= Beginning of Section =

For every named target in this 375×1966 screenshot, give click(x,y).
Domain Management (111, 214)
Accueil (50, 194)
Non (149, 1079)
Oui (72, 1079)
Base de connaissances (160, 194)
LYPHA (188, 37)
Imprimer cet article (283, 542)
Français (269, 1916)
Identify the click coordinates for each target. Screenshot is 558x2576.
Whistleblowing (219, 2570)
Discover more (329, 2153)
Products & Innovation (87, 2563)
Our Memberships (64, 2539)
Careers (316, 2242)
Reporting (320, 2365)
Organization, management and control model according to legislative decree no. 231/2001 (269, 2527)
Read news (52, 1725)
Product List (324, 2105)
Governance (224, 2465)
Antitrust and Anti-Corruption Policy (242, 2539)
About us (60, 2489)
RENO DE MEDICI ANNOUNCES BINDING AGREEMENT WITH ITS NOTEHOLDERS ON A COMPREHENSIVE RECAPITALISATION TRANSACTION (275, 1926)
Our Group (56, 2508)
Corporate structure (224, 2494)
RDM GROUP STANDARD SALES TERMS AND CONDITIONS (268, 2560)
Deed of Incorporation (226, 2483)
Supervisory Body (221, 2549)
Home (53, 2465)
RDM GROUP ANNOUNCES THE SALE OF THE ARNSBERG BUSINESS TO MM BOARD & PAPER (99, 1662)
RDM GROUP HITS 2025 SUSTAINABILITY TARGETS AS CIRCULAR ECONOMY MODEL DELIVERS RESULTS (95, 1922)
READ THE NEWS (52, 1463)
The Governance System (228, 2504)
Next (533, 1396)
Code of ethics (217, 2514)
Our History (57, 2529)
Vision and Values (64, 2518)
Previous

= End of Section =
= Beginning of Section =

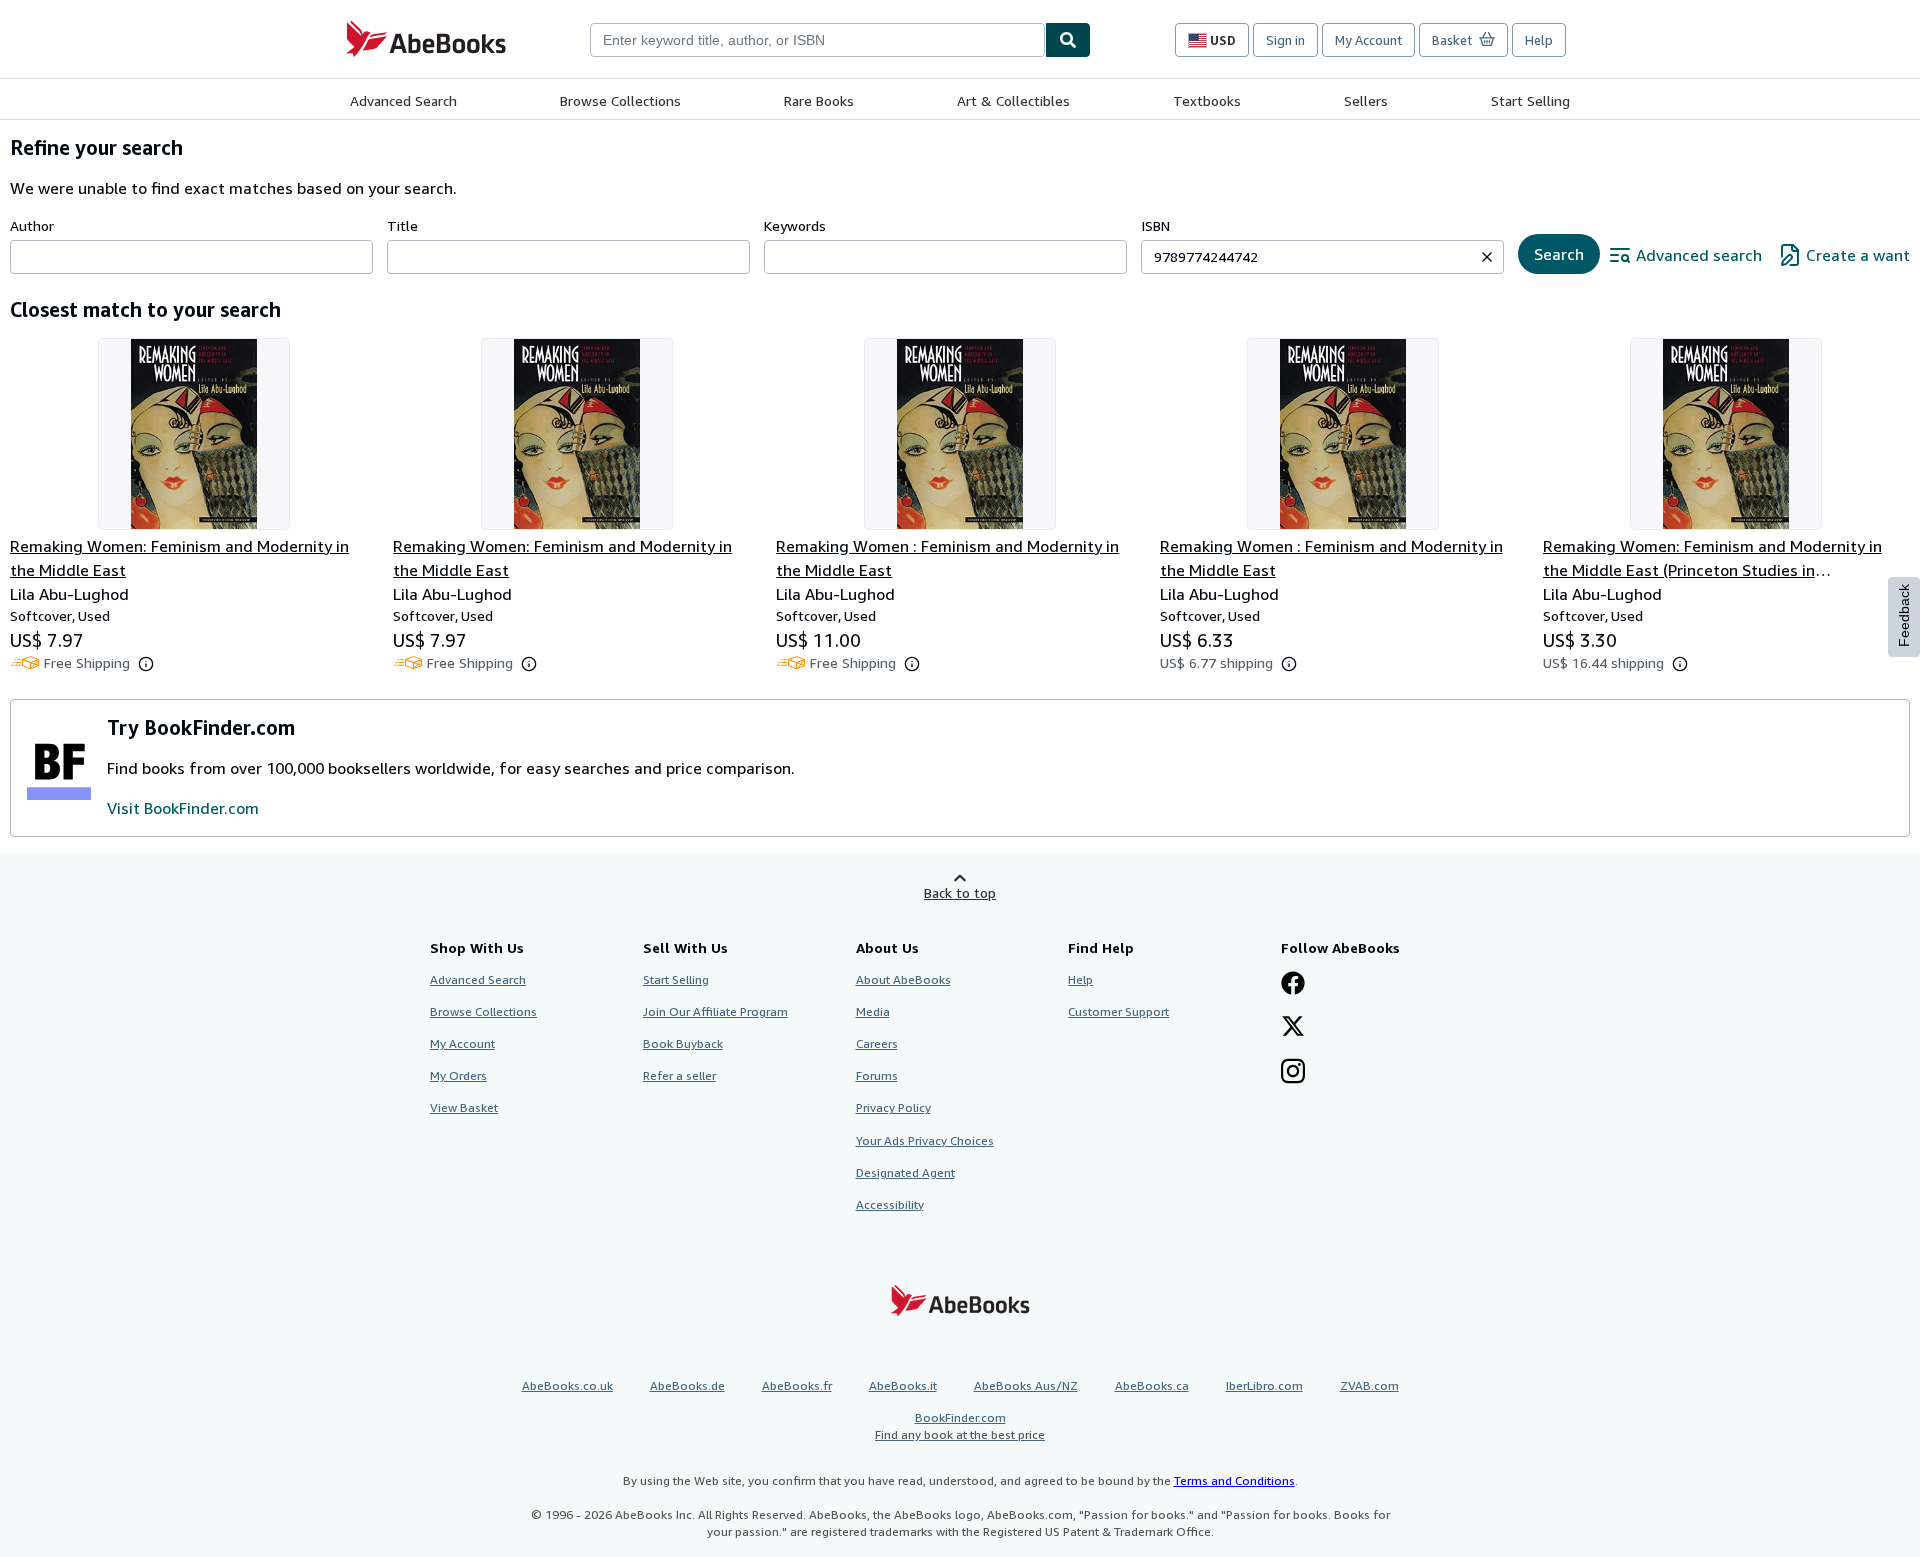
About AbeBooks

= End of Section =

WORK REQUIRED — Take the records above and return, word for word, only the lines that fall from the line with "For every named" to the line with "RDM GROUP HITS", both of them included.

EXERCISE RESULT —
For every named target in this 375×1966 screenshot, give click(x,y).
Domain Management (111, 214)
Accueil (50, 194)
Non (149, 1079)
Oui (72, 1079)
Base de connaissances (160, 194)
LYPHA (188, 37)
Imprimer cet article (283, 542)
Français (269, 1916)
Identify the click coordinates for each target. Screenshot is 558x2576.
Whistleblowing (219, 2570)
Discover more (329, 2153)
Products & Innovation (87, 2563)
Our Memberships (64, 2539)
Careers (316, 2242)
Reporting (320, 2365)
Organization, management and control model according to legislative decree no. 231/2001 (269, 2527)
Read news (52, 1725)
Product List (324, 2105)
Governance (224, 2465)
Antitrust and Anti-Corruption Policy (242, 2539)
About us (60, 2489)
RENO DE MEDICI ANNOUNCES BINDING AGREEMENT WITH ITS NOTEHOLDERS ON A COMPREHENSIVE RECAPITALISATION TRANSACTION (275, 1926)
Our Group (56, 2508)
Corporate structure (224, 2494)
RDM GROUP STANDARD SALES TERMS AND CONDITIONS (268, 2560)
Deed of Incorporation (226, 2483)
Supervisory Body (221, 2549)
Home (53, 2465)
RDM GROUP ANNOUNCES THE SALE OF THE ARNSBERG BUSINESS TO MM BOARD & PAPER (99, 1662)
RDM GROUP HITS 2025 SUSTAINABILITY TARGETS AS CIRCULAR ECONOMY MODEL DELIVERS RESULTS (95, 1922)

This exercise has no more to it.